_Goal of the exercise_:
Return each line of the data below that contains the string "Disable".

* * * * * * *

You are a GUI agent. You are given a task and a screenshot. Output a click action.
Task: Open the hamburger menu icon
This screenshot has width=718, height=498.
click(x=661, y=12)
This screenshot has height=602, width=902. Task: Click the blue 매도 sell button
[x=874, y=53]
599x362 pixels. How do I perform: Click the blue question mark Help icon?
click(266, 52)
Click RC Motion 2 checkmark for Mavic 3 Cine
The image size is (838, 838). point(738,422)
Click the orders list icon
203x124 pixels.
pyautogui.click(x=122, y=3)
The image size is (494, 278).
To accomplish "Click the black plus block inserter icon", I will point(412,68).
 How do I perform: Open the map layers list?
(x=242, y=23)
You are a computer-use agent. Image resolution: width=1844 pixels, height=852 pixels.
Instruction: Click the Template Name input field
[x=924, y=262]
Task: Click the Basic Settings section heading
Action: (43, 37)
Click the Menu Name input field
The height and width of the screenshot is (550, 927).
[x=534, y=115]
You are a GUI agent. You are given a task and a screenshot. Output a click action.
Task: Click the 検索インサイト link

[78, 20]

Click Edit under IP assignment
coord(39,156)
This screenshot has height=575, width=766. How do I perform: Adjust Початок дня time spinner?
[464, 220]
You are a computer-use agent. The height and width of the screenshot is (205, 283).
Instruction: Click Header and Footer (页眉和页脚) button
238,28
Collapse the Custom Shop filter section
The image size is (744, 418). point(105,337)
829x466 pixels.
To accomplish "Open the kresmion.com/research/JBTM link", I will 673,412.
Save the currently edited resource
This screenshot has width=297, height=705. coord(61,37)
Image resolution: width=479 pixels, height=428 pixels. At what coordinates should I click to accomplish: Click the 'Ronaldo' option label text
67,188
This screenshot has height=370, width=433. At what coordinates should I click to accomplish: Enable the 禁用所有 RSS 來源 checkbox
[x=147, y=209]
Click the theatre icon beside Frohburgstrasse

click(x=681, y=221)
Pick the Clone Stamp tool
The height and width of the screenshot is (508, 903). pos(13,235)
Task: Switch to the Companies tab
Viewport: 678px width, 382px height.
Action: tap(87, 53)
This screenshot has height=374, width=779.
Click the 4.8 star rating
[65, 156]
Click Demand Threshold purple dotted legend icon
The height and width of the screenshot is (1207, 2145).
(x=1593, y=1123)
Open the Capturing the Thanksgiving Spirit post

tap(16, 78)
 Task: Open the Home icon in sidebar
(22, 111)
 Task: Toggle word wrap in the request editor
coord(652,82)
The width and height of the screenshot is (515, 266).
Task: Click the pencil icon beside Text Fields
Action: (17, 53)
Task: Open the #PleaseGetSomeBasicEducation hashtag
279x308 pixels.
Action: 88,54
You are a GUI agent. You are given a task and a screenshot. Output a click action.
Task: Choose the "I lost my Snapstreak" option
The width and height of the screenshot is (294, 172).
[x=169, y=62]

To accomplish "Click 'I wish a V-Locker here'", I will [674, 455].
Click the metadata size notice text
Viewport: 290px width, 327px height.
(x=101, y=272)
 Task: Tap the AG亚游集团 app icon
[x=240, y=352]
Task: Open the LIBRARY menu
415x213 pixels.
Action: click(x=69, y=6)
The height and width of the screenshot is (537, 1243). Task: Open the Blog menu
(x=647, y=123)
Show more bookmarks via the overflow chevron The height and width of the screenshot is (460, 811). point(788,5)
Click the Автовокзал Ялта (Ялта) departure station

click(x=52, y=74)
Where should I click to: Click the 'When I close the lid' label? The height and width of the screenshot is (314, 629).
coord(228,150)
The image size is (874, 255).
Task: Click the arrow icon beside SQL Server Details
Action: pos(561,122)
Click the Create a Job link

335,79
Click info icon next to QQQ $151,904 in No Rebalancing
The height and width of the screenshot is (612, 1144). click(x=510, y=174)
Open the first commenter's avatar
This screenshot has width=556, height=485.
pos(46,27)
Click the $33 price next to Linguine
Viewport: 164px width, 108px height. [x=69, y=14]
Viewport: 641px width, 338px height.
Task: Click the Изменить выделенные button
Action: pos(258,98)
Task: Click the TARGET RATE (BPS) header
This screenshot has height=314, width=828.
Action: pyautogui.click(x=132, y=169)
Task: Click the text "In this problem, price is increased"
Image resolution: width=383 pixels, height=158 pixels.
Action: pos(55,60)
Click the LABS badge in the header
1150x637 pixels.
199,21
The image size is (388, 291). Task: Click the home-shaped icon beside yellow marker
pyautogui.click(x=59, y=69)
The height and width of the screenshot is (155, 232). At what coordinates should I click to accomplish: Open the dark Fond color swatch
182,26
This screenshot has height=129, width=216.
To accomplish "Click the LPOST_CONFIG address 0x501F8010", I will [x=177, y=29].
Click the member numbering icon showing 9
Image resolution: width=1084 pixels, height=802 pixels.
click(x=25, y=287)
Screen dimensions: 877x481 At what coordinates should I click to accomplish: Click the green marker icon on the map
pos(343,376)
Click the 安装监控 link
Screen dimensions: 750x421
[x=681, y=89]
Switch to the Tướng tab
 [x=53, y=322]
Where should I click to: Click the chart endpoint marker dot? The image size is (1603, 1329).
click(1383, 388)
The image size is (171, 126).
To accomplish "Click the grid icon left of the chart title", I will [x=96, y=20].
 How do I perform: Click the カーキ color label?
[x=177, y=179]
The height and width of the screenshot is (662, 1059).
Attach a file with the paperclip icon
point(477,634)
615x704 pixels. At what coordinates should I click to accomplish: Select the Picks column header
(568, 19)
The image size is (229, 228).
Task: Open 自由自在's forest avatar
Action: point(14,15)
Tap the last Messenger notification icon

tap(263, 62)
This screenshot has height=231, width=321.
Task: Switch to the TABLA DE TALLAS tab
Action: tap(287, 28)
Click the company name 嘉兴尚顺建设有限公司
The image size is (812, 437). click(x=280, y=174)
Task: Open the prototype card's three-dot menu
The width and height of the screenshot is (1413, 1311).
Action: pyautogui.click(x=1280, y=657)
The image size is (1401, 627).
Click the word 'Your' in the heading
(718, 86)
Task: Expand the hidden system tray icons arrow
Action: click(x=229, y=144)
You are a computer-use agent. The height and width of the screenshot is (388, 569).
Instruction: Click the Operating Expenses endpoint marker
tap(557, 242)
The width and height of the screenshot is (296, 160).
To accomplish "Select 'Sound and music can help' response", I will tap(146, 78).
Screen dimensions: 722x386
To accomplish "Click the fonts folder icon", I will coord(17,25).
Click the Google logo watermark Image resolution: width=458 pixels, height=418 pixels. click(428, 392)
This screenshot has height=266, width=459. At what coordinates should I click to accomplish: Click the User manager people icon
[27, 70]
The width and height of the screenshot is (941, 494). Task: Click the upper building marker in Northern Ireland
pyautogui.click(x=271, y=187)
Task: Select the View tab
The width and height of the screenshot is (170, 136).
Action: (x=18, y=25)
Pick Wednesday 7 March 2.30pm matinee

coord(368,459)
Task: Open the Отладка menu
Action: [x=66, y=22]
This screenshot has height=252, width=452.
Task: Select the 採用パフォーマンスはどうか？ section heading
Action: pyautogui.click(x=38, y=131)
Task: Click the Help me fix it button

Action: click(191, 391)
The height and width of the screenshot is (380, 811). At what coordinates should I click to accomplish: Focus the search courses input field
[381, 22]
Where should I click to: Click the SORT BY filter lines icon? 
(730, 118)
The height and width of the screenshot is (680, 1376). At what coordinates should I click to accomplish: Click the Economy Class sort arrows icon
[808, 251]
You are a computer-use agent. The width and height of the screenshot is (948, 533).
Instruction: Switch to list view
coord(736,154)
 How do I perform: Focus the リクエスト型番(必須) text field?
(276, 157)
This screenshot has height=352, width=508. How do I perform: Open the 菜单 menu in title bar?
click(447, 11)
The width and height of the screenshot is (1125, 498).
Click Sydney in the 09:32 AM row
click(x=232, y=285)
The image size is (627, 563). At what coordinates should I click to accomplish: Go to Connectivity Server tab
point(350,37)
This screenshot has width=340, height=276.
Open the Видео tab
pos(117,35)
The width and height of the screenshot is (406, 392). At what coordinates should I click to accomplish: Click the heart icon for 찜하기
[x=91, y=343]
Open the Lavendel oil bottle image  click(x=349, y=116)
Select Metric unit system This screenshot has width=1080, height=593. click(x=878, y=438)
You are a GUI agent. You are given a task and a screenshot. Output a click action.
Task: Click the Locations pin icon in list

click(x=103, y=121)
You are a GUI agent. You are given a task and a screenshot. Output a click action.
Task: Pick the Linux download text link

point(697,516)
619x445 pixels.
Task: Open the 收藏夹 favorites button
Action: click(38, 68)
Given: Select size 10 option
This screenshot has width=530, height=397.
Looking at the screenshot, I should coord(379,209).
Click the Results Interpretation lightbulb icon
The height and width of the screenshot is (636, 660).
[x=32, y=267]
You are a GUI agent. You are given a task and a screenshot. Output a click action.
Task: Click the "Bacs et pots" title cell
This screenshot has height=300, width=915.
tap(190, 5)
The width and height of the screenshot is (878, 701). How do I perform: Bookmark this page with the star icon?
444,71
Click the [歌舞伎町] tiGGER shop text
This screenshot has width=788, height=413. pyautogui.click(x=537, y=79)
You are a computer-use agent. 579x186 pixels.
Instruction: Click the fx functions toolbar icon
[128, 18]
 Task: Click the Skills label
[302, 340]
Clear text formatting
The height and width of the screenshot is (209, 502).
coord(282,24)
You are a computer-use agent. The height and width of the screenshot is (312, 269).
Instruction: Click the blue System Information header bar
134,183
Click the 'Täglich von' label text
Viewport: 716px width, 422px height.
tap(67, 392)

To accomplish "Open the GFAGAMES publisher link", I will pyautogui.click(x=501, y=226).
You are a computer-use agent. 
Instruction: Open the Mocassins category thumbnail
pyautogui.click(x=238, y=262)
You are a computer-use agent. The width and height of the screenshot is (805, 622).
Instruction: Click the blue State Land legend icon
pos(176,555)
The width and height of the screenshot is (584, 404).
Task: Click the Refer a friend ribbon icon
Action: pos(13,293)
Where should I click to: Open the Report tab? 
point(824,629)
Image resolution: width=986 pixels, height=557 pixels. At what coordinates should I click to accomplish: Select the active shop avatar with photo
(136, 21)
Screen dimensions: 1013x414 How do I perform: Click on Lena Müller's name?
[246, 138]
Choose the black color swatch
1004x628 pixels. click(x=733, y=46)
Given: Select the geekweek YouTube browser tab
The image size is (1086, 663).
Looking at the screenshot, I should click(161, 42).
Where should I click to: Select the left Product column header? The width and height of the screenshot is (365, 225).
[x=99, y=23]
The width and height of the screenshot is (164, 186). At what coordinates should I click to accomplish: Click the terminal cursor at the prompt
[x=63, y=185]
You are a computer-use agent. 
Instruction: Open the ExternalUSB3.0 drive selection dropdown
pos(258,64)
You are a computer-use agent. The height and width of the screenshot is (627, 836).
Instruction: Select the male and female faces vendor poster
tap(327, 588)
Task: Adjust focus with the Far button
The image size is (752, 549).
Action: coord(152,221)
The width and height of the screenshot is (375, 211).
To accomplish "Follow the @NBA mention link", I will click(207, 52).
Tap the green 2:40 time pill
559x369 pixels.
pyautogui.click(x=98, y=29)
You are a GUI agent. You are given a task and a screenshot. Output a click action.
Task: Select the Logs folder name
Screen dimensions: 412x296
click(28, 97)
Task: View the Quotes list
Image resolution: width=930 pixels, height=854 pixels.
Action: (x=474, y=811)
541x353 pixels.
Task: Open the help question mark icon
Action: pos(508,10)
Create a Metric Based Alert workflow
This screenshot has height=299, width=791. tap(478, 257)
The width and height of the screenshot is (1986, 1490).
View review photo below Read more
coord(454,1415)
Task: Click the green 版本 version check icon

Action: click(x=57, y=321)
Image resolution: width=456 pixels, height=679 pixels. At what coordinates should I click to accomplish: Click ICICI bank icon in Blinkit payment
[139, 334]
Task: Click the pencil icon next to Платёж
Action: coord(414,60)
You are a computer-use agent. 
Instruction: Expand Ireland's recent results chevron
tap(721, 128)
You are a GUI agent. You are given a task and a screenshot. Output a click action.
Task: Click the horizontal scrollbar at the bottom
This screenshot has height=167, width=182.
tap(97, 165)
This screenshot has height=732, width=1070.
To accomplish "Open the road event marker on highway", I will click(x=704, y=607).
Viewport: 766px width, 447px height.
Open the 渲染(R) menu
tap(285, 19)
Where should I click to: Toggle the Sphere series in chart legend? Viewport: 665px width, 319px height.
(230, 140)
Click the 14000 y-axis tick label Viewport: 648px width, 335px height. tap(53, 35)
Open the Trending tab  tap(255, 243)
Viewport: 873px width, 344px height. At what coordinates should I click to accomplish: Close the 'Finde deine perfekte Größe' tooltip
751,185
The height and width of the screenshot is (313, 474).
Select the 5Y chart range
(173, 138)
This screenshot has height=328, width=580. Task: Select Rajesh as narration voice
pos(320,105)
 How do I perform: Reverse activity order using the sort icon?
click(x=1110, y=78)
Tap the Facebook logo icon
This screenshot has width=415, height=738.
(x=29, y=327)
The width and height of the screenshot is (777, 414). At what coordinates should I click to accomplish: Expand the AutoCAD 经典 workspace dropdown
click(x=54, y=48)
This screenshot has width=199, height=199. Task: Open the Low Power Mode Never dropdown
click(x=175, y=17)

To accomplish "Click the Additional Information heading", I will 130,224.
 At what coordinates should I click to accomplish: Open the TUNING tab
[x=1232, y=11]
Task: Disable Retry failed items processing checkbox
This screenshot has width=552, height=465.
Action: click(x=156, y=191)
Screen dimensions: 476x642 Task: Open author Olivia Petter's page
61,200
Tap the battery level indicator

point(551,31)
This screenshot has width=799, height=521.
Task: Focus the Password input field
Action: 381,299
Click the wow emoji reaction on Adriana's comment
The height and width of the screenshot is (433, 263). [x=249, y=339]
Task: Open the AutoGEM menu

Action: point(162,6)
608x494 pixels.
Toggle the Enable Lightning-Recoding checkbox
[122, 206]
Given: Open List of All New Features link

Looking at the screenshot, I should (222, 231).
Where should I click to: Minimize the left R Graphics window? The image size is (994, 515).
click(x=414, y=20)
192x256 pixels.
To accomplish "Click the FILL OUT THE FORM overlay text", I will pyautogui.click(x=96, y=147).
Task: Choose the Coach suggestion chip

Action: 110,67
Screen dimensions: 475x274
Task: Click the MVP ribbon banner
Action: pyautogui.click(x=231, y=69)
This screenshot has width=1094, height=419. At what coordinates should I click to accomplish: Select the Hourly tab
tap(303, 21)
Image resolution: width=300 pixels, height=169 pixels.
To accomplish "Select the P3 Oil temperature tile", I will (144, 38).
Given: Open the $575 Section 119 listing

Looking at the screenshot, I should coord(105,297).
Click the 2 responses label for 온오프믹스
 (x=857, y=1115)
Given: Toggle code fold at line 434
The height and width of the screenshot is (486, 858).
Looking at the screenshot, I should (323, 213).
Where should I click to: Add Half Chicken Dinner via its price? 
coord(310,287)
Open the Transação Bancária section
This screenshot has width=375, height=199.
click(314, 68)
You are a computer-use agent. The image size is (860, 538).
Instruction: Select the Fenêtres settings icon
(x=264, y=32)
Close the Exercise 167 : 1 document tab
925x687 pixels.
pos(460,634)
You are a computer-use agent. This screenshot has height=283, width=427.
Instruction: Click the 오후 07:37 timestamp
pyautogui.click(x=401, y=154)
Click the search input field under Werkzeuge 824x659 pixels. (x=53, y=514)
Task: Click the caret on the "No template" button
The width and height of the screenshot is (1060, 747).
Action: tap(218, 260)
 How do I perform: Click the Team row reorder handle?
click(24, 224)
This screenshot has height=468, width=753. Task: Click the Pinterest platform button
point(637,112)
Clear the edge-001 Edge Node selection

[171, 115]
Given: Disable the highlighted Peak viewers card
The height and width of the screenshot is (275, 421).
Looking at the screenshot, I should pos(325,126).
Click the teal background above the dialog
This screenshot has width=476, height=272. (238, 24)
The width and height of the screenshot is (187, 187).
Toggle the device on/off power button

* * * * * * *

_Exercise response_:
Task: Disable Retry failed items processing checkbox
Given: Disable the highlighted Peak viewers card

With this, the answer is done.